*TASK LIST*
1) In the essay on not being enough, at what age did the writer land in Romania?
2) Extend the essay on not being enough, picking up after its final sentence.

*TEXT SHOWN*

It Wasn’t Enough — No. Is It Ever Enough?
It Wasn’t Enough — No.
I wasn’t enough.
Whatever I’d do, wherever I’d turn, however I’d leap, it wasn’t enough.
Hence I took a leap of faith and changed everything, everything.
Most probably this is the best choice when nothing, nothing is. On the contrary, seems too slippery. The more I'd tried to cling, the slippery it had gotten. And it had felt like a never stopping hamster wheel.
In this decade, I have been perceived as this glamorous (perhaps?) brand ambassador and marketeer.
The product had chosen me. I didn’t. At the time, I didn’t find the test suitable for our market.
I’ve had it sold, anyway. When succeeding is the only way, one ought to make it anyway.
Moreover, according to people’s perception, the image of me was …, …, and whatever else the perception was.
My personal branding had taken over my life. I wasn't aware of it, of my personal branding. And yet I was wanted for the very first time since I had landed in Romania at the age of 9. The market wanted me.
Now I realise, I was successful.
At the time, I didn’t feel successful or accomplished. Not even a tiny bit.
Well, firstly, because it wasn’t enough. Nobody told me I was enough. Nobody made me feel I was enough. Except for the gentleman by the straits. And even he — wouldn’t or couldn’t understand that it was too much for me to bear.
Moreover, the image of me had taken control. People, the market, the system of the country with whatever it lacks were into the image of me.
Success wanted more success.
Always better, and better. And more, and more.
Always outside, not inside.
Habibi, with this perception why would it be OK for ladies to ever think that you are enough?
And what about my SELF?
An accomplished successful gentleman - himself thought I should conquer the market and work more. Do more. Work out, intensely. Not even for a moment did he think I was crumbling under the weight of the burden I carried. Why would he?
Another wannabe macho thought he could find a way through, although he’d been informed — that it wasn’t possible. He’d advise about my business. He’d be interested in my business. Yet he wouldn’t work in my place or ease the burden. He’d talk.
I am a Damascene. I have grown amidst petals of roses and jasmine. Do you think I'll ever settle for less than who I am? Why would I? Do you think I should?
The market and everybody, everybody without any exception, had kept expecting of me to give, and create, and develop, only that except for the clients, the market itself didn’t respond in the needed pace, after so many years of constant effort.
DO but not BE.
So, at a given point, thank God — something negative happened.
Was it the Universe backing me?
You can imagine that I took the opportunity to make a very important call. The only decision I have had the “luxury” to make, in the past decade. - That being said, survival mode means choosing the less bad of all the bad choices offered by circumstances. Nevertheless, I have been blessed for all of my decisions have been based on love.Survival mode is a bitch, yes. So why not struggle and make it through amidst petals of roses?

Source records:
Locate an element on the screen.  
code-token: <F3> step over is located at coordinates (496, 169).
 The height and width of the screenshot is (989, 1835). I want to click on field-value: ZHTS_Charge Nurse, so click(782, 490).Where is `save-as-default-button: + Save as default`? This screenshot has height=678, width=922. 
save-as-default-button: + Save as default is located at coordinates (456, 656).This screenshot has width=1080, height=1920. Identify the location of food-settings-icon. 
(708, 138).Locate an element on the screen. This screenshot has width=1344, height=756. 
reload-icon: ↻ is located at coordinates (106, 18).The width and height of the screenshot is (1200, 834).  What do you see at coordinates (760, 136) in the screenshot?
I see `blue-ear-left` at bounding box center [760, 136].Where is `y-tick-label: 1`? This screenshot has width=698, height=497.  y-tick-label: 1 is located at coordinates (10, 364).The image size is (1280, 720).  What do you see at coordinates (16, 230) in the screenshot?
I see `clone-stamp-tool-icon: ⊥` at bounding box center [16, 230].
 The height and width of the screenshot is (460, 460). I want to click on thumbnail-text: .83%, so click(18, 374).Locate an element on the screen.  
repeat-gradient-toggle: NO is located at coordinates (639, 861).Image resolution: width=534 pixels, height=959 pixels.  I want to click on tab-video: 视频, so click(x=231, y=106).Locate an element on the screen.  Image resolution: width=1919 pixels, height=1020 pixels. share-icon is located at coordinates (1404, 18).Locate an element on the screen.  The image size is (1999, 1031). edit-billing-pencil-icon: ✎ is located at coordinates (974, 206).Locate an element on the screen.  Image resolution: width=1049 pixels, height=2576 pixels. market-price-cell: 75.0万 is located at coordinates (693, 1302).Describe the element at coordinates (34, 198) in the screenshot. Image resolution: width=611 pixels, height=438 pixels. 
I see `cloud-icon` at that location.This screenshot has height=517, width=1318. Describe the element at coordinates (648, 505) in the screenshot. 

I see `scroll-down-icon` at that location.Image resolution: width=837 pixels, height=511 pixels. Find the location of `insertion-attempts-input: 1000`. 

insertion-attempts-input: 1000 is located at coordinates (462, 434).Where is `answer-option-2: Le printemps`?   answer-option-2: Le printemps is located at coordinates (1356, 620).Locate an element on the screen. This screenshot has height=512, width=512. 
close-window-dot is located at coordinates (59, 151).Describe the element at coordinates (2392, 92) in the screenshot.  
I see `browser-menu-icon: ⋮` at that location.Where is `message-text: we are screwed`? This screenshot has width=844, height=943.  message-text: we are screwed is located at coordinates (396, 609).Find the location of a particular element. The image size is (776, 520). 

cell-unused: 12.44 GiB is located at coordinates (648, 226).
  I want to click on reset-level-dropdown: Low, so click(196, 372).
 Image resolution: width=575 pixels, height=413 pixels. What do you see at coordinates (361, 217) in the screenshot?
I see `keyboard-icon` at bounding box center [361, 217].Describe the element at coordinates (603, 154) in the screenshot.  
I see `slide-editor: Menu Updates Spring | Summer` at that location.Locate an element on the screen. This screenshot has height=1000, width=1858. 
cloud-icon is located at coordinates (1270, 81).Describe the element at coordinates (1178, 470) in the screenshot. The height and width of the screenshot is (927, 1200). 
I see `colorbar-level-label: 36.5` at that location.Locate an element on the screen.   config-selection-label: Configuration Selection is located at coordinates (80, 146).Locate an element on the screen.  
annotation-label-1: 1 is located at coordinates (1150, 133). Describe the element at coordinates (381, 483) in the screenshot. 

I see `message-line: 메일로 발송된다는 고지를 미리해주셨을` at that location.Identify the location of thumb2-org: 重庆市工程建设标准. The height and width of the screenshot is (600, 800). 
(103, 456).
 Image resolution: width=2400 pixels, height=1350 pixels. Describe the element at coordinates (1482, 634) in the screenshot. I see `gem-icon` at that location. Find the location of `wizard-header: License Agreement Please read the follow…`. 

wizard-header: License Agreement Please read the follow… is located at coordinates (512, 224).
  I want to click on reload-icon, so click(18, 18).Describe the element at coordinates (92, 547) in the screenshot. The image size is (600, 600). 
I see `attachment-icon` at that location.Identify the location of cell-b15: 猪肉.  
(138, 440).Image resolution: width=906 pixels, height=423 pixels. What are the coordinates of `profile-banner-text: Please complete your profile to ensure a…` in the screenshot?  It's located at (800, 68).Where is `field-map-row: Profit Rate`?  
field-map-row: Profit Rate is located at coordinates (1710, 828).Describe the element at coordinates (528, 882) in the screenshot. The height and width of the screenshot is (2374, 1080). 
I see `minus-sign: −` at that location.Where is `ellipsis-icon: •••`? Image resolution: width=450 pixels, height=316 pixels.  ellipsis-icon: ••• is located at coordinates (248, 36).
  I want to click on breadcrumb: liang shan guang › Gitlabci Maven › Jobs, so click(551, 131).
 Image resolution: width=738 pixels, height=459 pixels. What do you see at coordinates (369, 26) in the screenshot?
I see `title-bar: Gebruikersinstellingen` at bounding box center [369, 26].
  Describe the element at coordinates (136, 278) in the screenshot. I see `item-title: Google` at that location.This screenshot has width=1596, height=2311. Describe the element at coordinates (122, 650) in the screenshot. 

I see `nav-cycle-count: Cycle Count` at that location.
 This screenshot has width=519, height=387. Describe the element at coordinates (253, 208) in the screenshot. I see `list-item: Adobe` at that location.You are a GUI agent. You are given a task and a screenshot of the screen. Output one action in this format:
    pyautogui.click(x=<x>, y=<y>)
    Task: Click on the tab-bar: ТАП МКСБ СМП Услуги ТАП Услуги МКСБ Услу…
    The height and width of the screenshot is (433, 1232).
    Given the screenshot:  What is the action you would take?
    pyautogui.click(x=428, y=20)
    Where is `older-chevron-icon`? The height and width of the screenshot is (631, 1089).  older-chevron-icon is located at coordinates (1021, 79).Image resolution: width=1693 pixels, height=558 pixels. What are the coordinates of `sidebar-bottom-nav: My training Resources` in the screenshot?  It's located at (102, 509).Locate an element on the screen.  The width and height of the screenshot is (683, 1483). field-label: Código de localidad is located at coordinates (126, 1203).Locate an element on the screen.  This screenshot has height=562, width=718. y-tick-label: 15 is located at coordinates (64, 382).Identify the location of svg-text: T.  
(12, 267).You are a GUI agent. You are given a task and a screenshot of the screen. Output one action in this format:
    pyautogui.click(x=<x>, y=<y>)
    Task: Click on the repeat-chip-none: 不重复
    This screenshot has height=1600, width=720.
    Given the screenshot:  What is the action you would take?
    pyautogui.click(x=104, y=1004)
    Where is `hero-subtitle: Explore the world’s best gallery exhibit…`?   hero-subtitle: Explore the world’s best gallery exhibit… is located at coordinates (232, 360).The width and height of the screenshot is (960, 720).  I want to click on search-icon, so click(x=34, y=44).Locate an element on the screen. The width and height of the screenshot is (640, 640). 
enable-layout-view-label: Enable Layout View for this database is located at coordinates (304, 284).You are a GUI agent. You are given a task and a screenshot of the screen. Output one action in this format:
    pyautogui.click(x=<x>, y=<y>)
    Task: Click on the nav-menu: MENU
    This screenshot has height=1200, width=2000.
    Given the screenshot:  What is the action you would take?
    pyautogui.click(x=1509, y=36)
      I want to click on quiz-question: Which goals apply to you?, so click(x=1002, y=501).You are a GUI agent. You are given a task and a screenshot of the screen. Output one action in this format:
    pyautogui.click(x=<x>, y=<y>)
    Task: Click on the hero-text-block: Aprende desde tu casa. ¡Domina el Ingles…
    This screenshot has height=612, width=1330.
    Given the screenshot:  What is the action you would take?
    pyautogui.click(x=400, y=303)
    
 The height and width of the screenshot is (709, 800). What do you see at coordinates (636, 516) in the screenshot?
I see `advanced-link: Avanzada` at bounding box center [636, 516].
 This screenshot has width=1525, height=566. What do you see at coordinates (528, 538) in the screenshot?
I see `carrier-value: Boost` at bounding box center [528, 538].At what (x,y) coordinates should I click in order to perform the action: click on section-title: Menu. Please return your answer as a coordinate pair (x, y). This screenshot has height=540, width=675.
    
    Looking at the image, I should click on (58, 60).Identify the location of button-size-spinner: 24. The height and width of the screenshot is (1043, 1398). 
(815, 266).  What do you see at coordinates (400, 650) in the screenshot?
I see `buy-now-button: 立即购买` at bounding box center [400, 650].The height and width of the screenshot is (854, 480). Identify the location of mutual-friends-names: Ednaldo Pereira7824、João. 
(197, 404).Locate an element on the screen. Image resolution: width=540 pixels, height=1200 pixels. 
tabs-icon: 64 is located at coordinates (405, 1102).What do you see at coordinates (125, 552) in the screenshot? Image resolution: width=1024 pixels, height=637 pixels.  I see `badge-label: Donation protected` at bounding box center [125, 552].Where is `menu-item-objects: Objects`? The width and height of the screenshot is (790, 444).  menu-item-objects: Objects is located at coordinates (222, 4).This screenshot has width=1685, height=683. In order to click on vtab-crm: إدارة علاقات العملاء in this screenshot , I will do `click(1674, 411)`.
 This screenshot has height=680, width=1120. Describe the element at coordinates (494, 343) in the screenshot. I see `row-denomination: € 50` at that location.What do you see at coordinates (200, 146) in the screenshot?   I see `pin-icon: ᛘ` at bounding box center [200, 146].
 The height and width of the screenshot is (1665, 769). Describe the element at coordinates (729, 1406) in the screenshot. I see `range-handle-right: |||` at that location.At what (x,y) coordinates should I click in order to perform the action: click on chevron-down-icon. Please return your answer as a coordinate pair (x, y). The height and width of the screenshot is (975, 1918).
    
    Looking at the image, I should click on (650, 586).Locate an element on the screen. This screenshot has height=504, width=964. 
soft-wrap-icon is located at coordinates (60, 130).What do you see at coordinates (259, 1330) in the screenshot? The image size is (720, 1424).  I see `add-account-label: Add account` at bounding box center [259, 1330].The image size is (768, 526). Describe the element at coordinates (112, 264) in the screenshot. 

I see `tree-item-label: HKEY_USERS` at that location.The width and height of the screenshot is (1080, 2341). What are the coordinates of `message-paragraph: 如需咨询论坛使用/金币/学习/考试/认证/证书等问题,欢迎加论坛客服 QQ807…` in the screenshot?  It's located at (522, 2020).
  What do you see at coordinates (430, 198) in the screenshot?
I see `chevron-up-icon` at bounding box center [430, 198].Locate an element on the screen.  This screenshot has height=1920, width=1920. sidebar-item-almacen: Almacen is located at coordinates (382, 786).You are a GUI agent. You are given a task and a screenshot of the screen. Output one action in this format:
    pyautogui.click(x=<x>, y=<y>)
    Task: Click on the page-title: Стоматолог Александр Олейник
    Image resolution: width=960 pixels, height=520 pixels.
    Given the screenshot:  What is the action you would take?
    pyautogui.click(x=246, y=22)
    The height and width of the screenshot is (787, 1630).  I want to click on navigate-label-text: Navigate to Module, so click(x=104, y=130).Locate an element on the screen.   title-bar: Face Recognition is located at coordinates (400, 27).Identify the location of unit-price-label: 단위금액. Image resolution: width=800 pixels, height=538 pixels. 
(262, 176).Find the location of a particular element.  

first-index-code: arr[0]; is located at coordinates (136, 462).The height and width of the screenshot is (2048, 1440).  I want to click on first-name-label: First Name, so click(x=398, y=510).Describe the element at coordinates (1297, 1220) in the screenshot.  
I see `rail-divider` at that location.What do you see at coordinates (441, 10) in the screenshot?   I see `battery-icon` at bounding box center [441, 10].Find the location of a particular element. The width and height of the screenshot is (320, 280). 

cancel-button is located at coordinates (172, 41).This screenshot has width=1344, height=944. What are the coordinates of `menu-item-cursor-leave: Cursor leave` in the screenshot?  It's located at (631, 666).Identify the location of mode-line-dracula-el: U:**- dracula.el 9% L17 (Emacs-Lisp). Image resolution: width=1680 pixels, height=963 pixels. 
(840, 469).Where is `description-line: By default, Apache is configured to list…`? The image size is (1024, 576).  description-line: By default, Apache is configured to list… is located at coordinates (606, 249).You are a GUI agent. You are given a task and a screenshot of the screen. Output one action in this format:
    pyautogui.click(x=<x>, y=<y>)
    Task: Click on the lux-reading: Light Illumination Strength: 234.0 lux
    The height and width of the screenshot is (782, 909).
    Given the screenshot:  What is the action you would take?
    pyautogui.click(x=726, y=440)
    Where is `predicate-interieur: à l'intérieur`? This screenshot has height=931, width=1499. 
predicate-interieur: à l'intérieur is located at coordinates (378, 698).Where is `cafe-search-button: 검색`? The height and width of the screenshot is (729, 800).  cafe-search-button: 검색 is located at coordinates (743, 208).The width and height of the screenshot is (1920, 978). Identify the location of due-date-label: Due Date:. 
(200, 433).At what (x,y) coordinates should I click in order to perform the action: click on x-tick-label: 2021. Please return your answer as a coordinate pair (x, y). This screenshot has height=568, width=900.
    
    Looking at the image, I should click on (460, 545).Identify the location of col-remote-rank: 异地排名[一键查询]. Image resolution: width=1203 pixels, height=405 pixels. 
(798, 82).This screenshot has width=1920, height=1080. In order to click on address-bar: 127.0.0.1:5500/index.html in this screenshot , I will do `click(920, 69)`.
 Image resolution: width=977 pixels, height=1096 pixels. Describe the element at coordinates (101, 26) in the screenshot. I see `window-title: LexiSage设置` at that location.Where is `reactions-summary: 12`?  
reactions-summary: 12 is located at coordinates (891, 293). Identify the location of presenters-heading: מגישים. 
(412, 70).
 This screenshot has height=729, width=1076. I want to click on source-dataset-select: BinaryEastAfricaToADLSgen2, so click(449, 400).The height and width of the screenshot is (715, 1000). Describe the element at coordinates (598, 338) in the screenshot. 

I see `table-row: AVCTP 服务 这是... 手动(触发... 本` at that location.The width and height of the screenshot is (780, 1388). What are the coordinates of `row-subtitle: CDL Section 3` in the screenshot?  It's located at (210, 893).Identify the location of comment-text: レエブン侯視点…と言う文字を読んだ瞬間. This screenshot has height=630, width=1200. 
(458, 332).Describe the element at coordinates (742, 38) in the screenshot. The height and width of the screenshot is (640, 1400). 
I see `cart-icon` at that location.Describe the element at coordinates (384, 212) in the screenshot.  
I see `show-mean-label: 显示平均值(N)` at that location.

*REPLIES*
1) At the age of 9.

2)
Face to face with this opening I decided to shut down my company. The system is still alive and well, as we speak. Yet the old business entity of it is gone in the veils of the past. And so are all the old energies. Whoever is sticking around has had to come up with a different attitude and approach toward me - my mother included.
I am only human myself, too. I might have needed a pinch of “vorba buna” - of kind words, you know what I mean. And of soft-spoken people. Yet how could you have the gift of the vorba buna lest you are humble?
For almost a decade, I’ve outsourced a family, business partners, soulmates, friends, everything everything from different realms and hemispheres.
You see… it wasn’t enough. It hasn’t been enough.
Thankfully, the mirage of the image is no more. There’s only the essence of my being.
In this ambience, the new pieces and energies of my brand new life are settling in my new puzzle.
I have got this updated version of the garden of roses set in place.
A brand new space, where everyone is, and everything feels enough.
Ambition and grit are also enough. Balanced in their ardent passion and desire for the better and for progress. Not to mention for writing.
I’ve let go of all the "balloons".
Because I feel enough in the infinite now…
Maybe that was the trick — my telling myself I am enough?
My complimenting myself. Practising self-love. What else? Masterdating - a term I’ve stumbled upon on Facebook, explained as taking oneself on a date. I’ve been taking myself to restaurants, trips, you name it. That’s what the gentlemen of the 3rd Millennium have kept advising: do! go! create! work! travel!
Is this one more disease of our time? That of self-absorbed people?
"What's your plan?"
"My plan? How about, for once, stumble into an enhanced species or perhaps a huMAN? Or maybe I have, already."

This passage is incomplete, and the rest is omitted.